▶ _ACTIVITY_: How many lines in the listing below include the word "Given"? Reply with the count alone.

▶ _RECORD EXCERPTS_:
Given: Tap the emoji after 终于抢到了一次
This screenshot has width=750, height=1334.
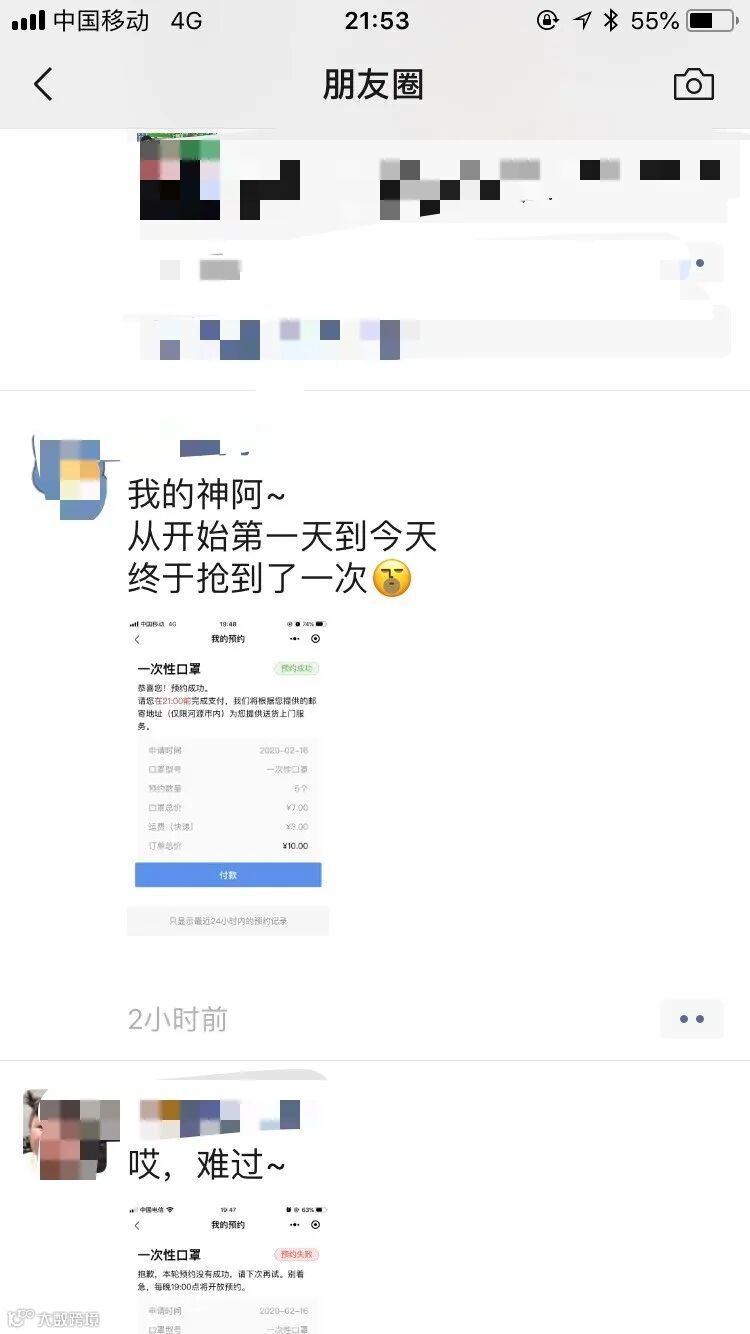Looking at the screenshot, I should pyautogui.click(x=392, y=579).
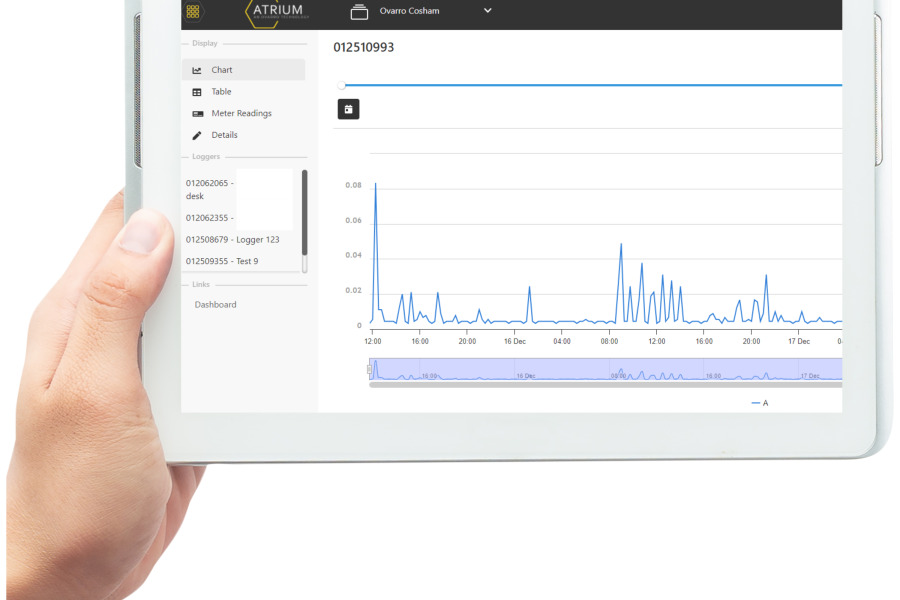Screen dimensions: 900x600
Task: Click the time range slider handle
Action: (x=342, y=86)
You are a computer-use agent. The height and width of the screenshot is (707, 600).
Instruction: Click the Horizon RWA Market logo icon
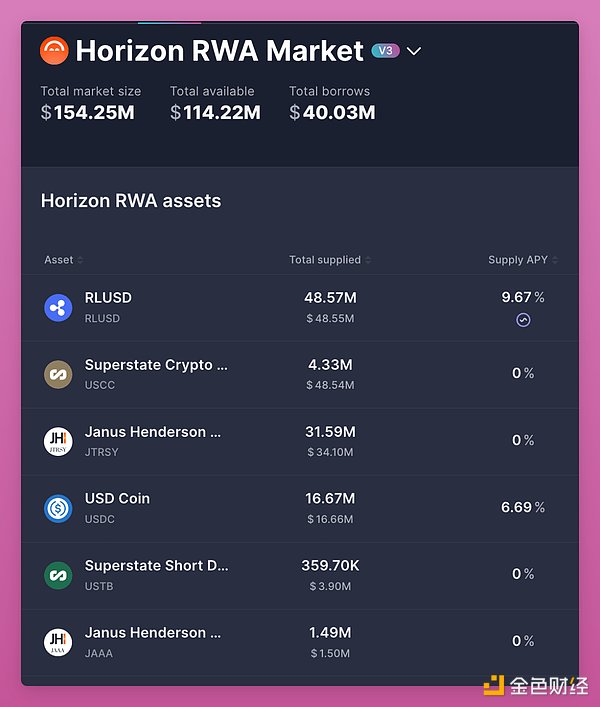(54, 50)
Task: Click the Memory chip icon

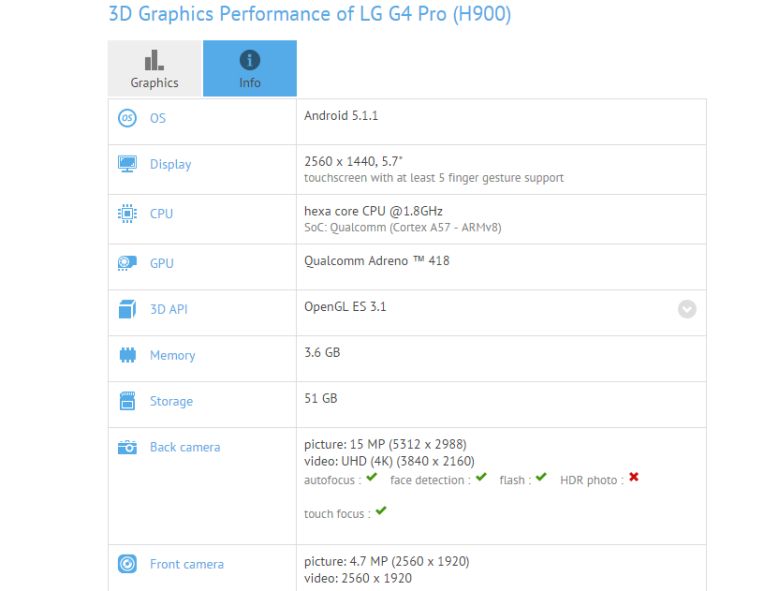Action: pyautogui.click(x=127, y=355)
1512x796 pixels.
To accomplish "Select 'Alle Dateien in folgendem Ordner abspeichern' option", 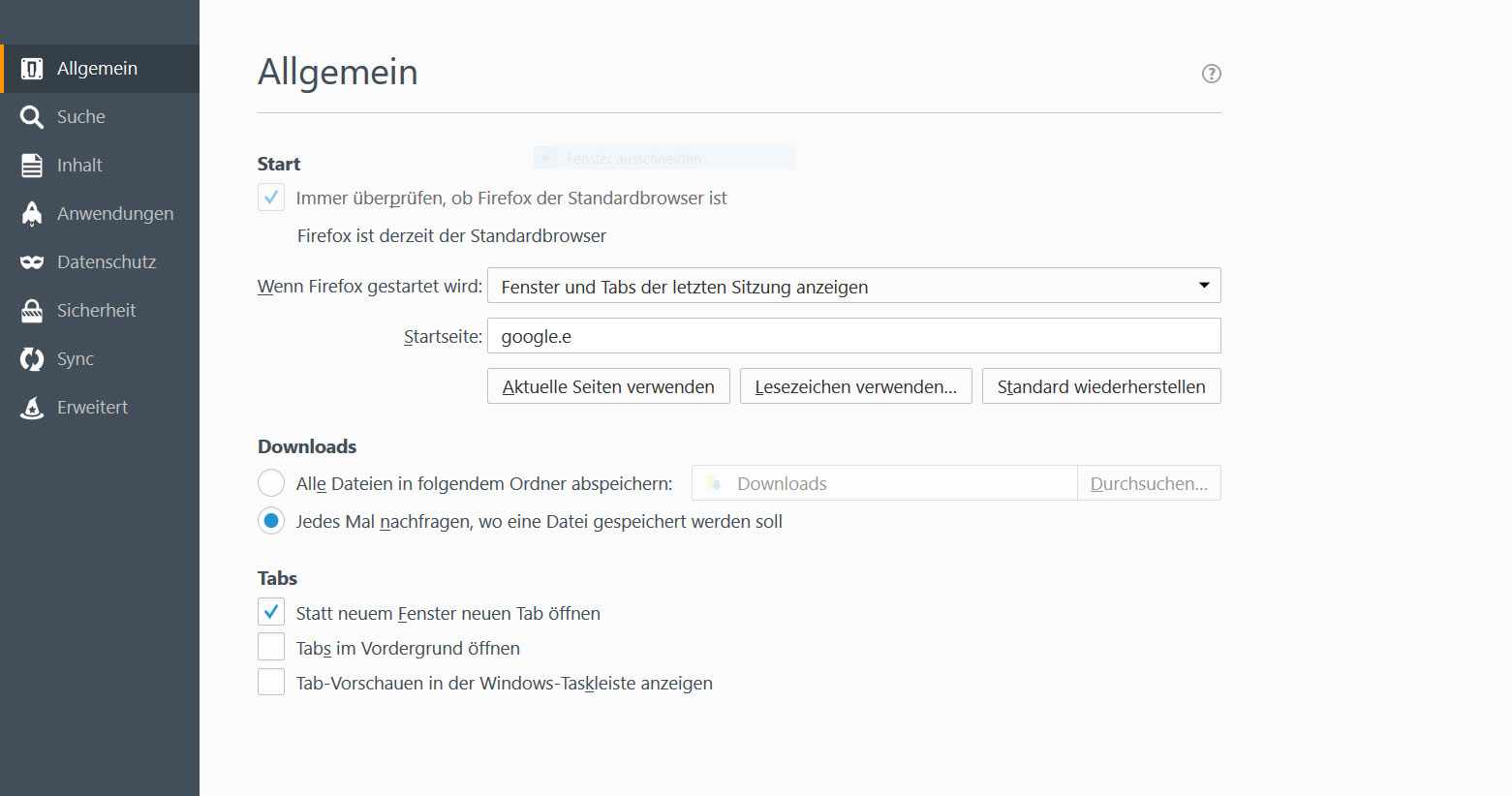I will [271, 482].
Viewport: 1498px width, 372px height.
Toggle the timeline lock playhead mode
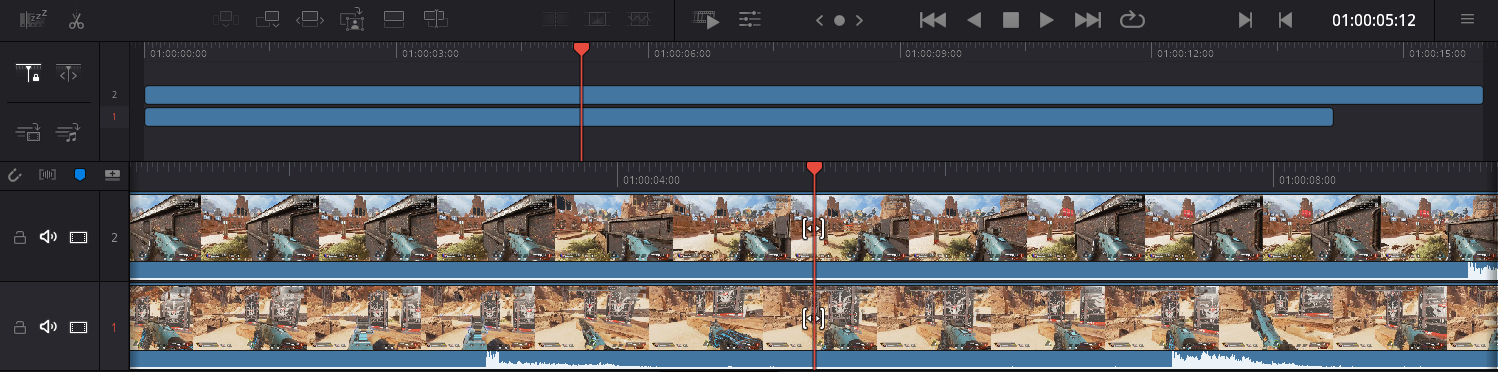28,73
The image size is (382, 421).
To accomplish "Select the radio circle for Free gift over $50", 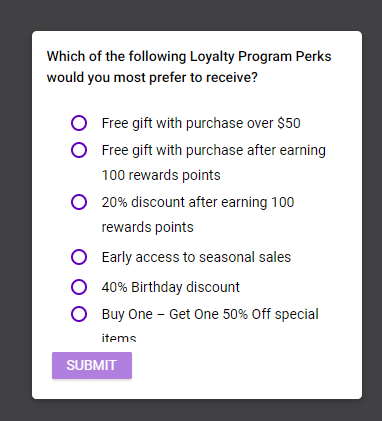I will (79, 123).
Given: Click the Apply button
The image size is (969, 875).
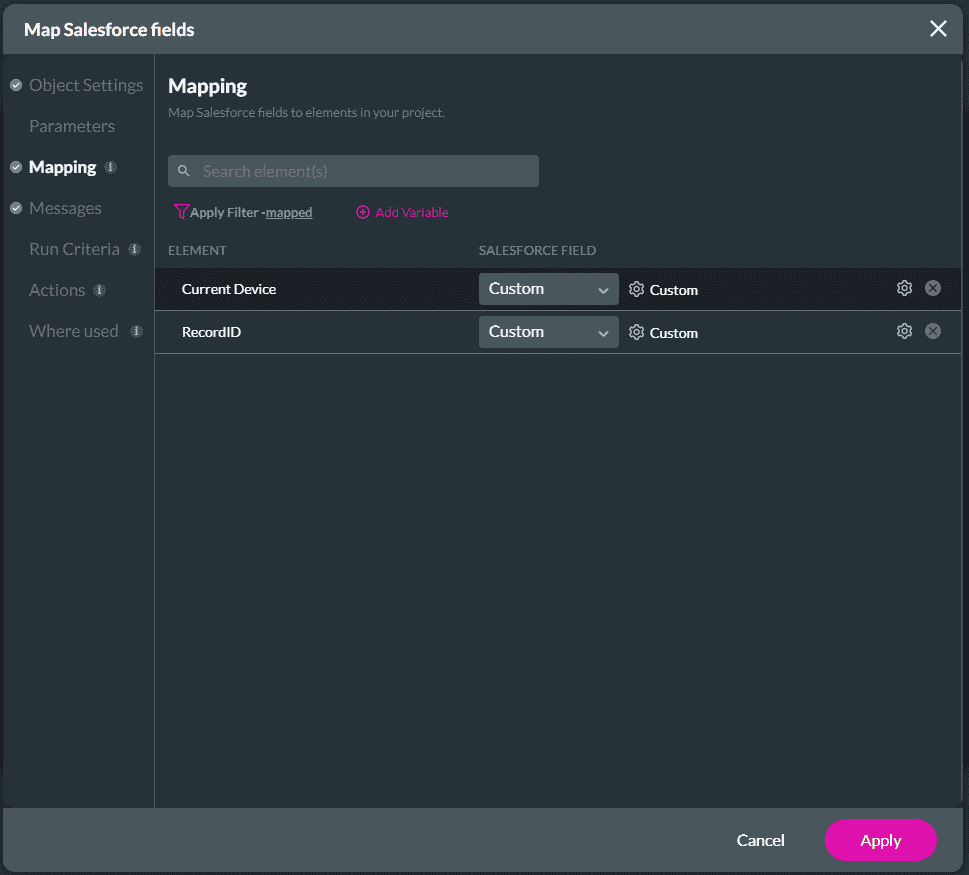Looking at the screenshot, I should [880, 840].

▶ _FINISHED TASK_: 2